What amazes me about a superhuman is not their power, but how they use it.
Superman could have just as easily been a hitman or supersoldier, or used his powers to heat his coffee.
Instead, he chose to save lives, or at least make them easier.
Today’s tech shares striking similarities with the superpowers that our iconic heroes use to fight crime and protect humanity.
Both enable feats once thought unthinkable, heighten our understanding of the world, and drastically improve our way of life.
But while technology can be wielded for good, it also has the potential to be a platform for abuse.
In November 2016, Twitter was found to have hosted over 50,000 Russian bots that were tweeting election-related content.
It’s a prime example of how technology can be used for evil.
The ability to communicate with anyone, anywhere, is truly superhuman, but with great power comes great responsibility, and Twitter is no different.
Twitter is hoping to rid itself of this abuse by acquiring Smyte, an anti-abuse tech company.
Describing themselves as a “trust and safety as a service”, Smyte can prevent phishing, spam, fake accounts, and hate speech.
Twitter isn’t the first social media platform, let alone company, to attempt to wield technology for good.
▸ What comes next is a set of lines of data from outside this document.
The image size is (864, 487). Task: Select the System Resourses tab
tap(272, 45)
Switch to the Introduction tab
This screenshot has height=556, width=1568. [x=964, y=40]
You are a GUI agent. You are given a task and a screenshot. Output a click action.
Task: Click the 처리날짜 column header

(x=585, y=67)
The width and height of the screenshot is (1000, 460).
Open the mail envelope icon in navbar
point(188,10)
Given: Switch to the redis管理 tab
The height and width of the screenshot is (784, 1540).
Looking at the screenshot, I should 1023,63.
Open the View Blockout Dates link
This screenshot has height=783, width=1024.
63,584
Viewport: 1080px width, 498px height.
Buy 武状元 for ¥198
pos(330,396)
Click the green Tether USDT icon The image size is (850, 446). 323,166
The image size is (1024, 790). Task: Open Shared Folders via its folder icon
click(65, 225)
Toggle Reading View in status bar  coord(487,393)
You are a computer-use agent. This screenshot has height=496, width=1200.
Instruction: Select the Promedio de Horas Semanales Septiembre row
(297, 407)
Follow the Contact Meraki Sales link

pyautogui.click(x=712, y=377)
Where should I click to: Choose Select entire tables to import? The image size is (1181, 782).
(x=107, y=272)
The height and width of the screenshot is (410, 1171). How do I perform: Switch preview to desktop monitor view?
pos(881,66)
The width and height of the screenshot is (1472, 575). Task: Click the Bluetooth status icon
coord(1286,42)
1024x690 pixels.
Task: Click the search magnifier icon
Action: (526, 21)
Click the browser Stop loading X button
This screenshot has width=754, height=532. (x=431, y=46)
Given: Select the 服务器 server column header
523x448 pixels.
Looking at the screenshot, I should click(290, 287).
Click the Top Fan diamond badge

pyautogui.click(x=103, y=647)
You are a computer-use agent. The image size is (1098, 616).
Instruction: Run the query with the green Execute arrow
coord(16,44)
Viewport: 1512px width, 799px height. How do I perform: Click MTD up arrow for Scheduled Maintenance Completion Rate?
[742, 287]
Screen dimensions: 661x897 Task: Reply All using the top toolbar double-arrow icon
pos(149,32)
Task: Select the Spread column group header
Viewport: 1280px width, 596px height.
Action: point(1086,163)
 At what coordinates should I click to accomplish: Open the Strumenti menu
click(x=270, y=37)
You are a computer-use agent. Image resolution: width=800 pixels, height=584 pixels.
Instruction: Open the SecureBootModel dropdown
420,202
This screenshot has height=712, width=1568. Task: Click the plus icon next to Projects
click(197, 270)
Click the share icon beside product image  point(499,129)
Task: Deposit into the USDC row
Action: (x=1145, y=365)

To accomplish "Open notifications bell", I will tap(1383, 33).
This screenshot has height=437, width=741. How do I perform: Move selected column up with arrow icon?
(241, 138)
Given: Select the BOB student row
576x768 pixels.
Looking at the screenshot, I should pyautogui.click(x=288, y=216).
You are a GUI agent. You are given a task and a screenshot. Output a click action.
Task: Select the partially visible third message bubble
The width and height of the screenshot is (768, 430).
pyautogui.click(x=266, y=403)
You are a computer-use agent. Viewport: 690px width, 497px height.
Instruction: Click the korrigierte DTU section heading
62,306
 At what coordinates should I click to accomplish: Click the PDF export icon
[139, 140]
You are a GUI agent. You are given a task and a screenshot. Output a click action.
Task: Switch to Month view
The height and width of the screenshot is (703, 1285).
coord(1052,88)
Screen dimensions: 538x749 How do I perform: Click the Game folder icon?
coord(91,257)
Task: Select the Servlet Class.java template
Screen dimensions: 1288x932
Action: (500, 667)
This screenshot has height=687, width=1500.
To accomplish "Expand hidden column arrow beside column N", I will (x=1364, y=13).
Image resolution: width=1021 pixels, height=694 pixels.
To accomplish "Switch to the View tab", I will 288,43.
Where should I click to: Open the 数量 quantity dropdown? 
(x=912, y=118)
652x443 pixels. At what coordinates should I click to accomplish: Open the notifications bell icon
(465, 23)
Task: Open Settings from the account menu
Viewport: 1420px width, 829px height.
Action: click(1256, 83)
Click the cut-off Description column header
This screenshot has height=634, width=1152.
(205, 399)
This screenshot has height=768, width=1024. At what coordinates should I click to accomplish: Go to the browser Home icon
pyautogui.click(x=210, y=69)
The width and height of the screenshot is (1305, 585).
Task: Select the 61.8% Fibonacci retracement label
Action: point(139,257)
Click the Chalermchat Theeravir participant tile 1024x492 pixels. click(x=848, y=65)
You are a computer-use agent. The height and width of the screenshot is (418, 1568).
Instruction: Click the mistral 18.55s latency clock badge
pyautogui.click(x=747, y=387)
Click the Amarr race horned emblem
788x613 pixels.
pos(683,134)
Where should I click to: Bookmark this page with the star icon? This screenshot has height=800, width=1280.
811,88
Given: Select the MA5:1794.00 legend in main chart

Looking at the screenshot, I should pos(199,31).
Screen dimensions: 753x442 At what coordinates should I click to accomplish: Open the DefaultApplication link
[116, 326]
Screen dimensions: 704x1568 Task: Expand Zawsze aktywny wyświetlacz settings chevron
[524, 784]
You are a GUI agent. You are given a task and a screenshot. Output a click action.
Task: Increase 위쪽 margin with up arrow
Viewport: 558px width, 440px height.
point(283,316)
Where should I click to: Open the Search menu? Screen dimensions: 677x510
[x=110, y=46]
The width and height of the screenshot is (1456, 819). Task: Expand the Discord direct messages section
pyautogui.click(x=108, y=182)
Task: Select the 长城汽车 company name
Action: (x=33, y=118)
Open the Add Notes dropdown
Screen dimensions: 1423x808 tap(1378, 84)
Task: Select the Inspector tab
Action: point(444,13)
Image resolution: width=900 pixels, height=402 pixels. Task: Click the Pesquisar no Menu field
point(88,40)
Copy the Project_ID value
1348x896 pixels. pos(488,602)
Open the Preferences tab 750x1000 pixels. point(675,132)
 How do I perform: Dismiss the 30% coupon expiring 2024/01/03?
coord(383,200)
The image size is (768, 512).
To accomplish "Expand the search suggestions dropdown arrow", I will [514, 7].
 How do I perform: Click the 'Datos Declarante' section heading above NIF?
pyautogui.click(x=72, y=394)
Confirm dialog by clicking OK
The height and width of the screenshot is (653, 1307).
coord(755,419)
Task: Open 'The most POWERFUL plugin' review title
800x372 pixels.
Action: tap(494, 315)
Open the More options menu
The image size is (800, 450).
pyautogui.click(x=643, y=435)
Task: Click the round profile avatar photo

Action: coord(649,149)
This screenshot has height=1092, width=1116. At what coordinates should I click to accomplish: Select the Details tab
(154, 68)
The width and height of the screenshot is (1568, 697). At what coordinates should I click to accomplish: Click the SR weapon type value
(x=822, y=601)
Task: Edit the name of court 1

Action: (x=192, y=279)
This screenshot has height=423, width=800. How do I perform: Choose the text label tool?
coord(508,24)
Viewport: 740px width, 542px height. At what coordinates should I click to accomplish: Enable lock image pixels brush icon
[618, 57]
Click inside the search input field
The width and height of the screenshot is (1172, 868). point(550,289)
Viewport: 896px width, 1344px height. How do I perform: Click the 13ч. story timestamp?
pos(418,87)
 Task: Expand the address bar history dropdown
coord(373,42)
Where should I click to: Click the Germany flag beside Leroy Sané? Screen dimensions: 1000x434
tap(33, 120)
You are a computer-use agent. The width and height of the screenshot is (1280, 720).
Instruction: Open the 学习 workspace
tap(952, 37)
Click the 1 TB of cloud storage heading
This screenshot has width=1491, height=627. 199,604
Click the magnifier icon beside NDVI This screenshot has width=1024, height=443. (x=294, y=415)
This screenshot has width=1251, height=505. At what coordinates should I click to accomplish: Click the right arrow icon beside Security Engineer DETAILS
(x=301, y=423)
Many are using it to combat abuse, crime and inequality.
Facebook is adopting new technology to combat fake news that has plagued its platform in recent years.
It’s expected that this strategy will reduce fake news distribution on Facebook by around 80%.
Blockchain is an example of a tech “superpower” that companies are using to promote positive change in our world.
Many confuse bitcoin, the cryptocurrency that has a criminal history, with the foundational blockchain technology that it runs on.
However, the fact remains that while bitcoin enables anonymous purchases and black markets, blockchain promotes trust and security.
It’s a decentralized, unchangeable digital ledger that removes the need for third party verification, saving citizens valuable time and money.
The potential of blockchain is endless. It’s single-handedly transforming industries as we speak, and will continue to do so.
Superheroes empower people with their superpowers, and companies spur innovation with their technology.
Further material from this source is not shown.